* **EXERCISE INSTRUCTIONS**
Copy out every entry, keeping each character the same.

Source records
################
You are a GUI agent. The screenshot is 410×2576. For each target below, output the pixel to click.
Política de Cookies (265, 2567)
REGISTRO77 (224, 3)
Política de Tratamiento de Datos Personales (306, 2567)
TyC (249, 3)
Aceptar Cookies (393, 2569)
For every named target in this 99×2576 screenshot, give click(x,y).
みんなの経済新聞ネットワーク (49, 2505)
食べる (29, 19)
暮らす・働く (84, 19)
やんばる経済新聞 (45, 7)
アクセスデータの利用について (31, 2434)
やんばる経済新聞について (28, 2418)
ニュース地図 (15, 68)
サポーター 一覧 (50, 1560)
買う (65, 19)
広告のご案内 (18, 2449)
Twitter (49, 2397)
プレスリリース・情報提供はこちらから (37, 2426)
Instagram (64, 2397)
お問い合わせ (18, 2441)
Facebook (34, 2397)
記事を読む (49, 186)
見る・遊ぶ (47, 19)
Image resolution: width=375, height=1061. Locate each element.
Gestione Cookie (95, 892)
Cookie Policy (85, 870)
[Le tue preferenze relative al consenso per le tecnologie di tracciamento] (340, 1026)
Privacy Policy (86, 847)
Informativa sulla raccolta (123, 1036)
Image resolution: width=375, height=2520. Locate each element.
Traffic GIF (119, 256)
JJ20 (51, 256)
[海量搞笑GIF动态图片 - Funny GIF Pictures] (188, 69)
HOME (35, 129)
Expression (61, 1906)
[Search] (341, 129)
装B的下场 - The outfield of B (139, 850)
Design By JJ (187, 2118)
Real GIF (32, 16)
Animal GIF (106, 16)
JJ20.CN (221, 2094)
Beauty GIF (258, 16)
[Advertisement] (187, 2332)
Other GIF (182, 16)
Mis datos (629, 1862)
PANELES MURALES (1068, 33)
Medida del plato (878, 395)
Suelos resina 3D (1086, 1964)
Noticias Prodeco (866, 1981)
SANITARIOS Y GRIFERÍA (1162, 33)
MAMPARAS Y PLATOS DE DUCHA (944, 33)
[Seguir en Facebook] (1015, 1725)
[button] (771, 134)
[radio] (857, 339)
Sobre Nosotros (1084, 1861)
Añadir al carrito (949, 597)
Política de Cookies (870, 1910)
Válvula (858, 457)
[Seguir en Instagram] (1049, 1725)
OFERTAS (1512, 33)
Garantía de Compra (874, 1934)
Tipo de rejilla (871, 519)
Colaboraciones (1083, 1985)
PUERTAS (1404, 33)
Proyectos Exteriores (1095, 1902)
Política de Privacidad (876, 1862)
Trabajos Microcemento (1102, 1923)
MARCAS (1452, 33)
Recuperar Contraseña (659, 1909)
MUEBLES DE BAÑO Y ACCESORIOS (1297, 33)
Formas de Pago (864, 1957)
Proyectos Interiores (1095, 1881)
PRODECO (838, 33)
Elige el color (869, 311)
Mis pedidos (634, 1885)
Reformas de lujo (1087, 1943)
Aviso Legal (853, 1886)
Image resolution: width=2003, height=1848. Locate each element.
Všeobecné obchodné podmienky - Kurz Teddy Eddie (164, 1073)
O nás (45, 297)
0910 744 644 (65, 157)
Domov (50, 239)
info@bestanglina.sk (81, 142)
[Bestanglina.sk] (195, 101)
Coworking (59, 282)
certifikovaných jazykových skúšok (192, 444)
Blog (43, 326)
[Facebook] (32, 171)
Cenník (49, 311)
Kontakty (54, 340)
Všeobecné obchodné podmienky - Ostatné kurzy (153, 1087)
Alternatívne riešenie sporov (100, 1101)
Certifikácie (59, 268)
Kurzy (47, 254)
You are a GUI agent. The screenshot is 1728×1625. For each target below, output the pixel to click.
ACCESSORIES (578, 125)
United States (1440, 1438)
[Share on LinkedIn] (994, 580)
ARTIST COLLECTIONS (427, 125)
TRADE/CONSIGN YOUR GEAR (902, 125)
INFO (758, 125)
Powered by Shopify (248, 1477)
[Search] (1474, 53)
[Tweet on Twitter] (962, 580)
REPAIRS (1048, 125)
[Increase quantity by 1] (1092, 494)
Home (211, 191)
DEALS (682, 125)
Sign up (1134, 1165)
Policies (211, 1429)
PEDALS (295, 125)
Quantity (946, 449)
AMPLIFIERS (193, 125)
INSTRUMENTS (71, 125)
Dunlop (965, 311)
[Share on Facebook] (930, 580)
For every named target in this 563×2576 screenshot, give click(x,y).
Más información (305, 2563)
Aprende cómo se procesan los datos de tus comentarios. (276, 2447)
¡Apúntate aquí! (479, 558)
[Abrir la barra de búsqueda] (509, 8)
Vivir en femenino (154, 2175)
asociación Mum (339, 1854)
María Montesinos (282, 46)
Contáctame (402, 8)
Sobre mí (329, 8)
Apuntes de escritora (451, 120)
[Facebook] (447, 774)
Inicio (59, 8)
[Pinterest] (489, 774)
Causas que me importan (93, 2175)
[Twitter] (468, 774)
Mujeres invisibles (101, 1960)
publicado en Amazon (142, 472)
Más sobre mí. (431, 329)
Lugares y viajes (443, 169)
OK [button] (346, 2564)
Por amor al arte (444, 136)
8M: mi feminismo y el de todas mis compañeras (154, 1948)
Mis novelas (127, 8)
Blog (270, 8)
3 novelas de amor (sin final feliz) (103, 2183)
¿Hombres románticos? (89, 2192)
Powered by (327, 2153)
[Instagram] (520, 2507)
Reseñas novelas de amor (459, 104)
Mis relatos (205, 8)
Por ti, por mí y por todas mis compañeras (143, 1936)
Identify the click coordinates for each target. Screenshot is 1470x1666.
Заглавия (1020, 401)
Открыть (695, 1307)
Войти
################
* **TASK RESULT**
You are a GUI agent. The screenshot is 410×2576. For each target below, output the pixel to click.
Política de Cookies (265, 2567)
REGISTRO77 (224, 3)
Política de Tratamiento de Datos Personales (306, 2567)
TyC (249, 3)
Aceptar Cookies (393, 2569)
For every named target in this 99×2576 screenshot, give click(x,y).
みんなの経済新聞ネットワーク (49, 2505)
食べる (29, 19)
暮らす・働く (84, 19)
やんばる経済新聞 (45, 7)
アクセスデータの利用について (31, 2434)
やんばる経済新聞について (28, 2418)
ニュース地図 (15, 68)
サポーター 一覧 (50, 1560)
買う (65, 19)
広告のご案内 (18, 2449)
Twitter (49, 2397)
プレスリリース・情報提供はこちらから (37, 2426)
Instagram (64, 2397)
お問い合わせ (18, 2441)
Facebook (34, 2397)
記事を読む (49, 186)
見る・遊ぶ (47, 19)
Image resolution: width=375, height=1061. Locate each element.
Gestione Cookie (95, 892)
Cookie Policy (85, 870)
[Le tue preferenze relative al consenso per le tecnologie di tracciamento] (340, 1026)
Privacy Policy (86, 847)
Informativa sulla raccolta (123, 1036)
Image resolution: width=375, height=2520. Locate each element.
Traffic GIF (119, 256)
JJ20 (51, 256)
[海量搞笑GIF动态图片 - Funny GIF Pictures] (188, 69)
HOME (35, 129)
Expression (61, 1906)
[Search] (341, 129)
装B的下场 - The outfield of B (139, 850)
Design By JJ (187, 2118)
Real GIF (32, 16)
Animal GIF (106, 16)
JJ20.CN (221, 2094)
Beauty GIF (258, 16)
[Advertisement] (187, 2332)
Other GIF (182, 16)
Mis datos (629, 1862)
PANELES MURALES (1068, 33)
Medida del plato (878, 395)
Suelos resina 3D (1086, 1964)
Noticias Prodeco (866, 1981)
SANITARIOS Y GRIFERÍA (1162, 33)
MAMPARAS Y PLATOS DE DUCHA (944, 33)
[Seguir en Facebook] (1015, 1725)
[button] (771, 134)
[radio] (857, 339)
Sobre Nosotros (1084, 1861)
Añadir al carrito (949, 597)
Política de Cookies (870, 1910)
Válvula (858, 457)
[Seguir en Instagram] (1049, 1725)
OFERTAS (1512, 33)
Garantía de Compra (874, 1934)
Tipo de rejilla (871, 519)
Colaboraciones (1083, 1985)
PUERTAS (1404, 33)
Proyectos Exteriores (1095, 1902)
Política de Privacidad (876, 1862)
Trabajos Microcemento (1102, 1923)
MARCAS (1452, 33)
Recuperar Contraseña (659, 1909)
MUEBLES DE BAÑO Y ACCESORIOS (1297, 33)
Formas de Pago (864, 1957)
Proyectos Interiores (1095, 1881)
PRODECO (838, 33)
Elige el color (869, 311)
Mis pedidos (634, 1885)
Reformas de lujo (1087, 1943)
Aviso Legal (853, 1886)
Image resolution: width=2003, height=1848. Locate each element.
Všeobecné obchodné podmienky - Kurz Teddy Eddie (164, 1073)
O nás (45, 297)
0910 744 644 (65, 157)
Domov (50, 239)
info@bestanglina.sk (81, 142)
[Bestanglina.sk] (195, 101)
Coworking (59, 282)
certifikovaných jazykových skúšok (192, 444)
Blog (43, 326)
[Facebook] (32, 171)
Cenník (49, 311)
Kontakty (54, 340)
Všeobecné obchodné podmienky - Ostatné kurzy (153, 1087)
Alternatívne riešenie sporov (100, 1101)
Certifikácie (59, 268)
Kurzy (47, 254)
You are a GUI agent. The screenshot is 1728×1625. For each target below, output the pixel to click.
ACCESSORIES (578, 125)
United States (1440, 1438)
[Share on LinkedIn] (994, 580)
ARTIST COLLECTIONS (427, 125)
TRADE/CONSIGN YOUR GEAR (902, 125)
INFO (758, 125)
Powered by Shopify (248, 1477)
[Search] (1474, 53)
[Tweet on Twitter] (962, 580)
REPAIRS (1048, 125)
[Increase quantity by 1] (1092, 494)
Home (211, 191)
DEALS (682, 125)
Sign up (1134, 1165)
Policies (211, 1429)
PEDALS (295, 125)
Quantity (946, 449)
AMPLIFIERS (193, 125)
INSTRUMENTS (71, 125)
Dunlop (965, 311)
[Share on Facebook] (930, 580)
For every named target in this 563×2576 screenshot, give click(x,y).
Más información (305, 2563)
Aprende cómo se procesan los datos de tus comentarios. (276, 2447)
¡Apúntate aquí! (479, 558)
[Abrir la barra de búsqueda] (509, 8)
Vivir en femenino (154, 2175)
asociación Mum (339, 1854)
María Montesinos (282, 46)
Contáctame (402, 8)
Sobre mí (329, 8)
Apuntes de escritora (451, 120)
[Facebook] (447, 774)
Inicio (59, 8)
[Pinterest] (489, 774)
Causas que me importan (93, 2175)
[Twitter] (468, 774)
Mujeres invisibles (101, 1960)
publicado en Amazon (142, 472)
Más sobre mí. (431, 329)
Lugares y viajes (443, 169)
OK [button] (346, 2564)
Por amor al arte (444, 136)
8M: mi feminismo y el de todas mis compañeras (154, 1948)
Mis novelas (127, 8)
Blog (270, 8)
3 novelas de amor (sin final feliz) (103, 2183)
¿Hombres románticos? (89, 2192)
Powered by (327, 2153)
[Instagram] (520, 2507)
Reseñas novelas de amor (459, 104)
Mis relatos (205, 8)
Por ti, por mí y por todas mis compañeras (143, 1936)
Identify the click coordinates for each target. Screenshot is 1470x1666.
Заглавия (1020, 401)
Открыть (695, 1307)
Войти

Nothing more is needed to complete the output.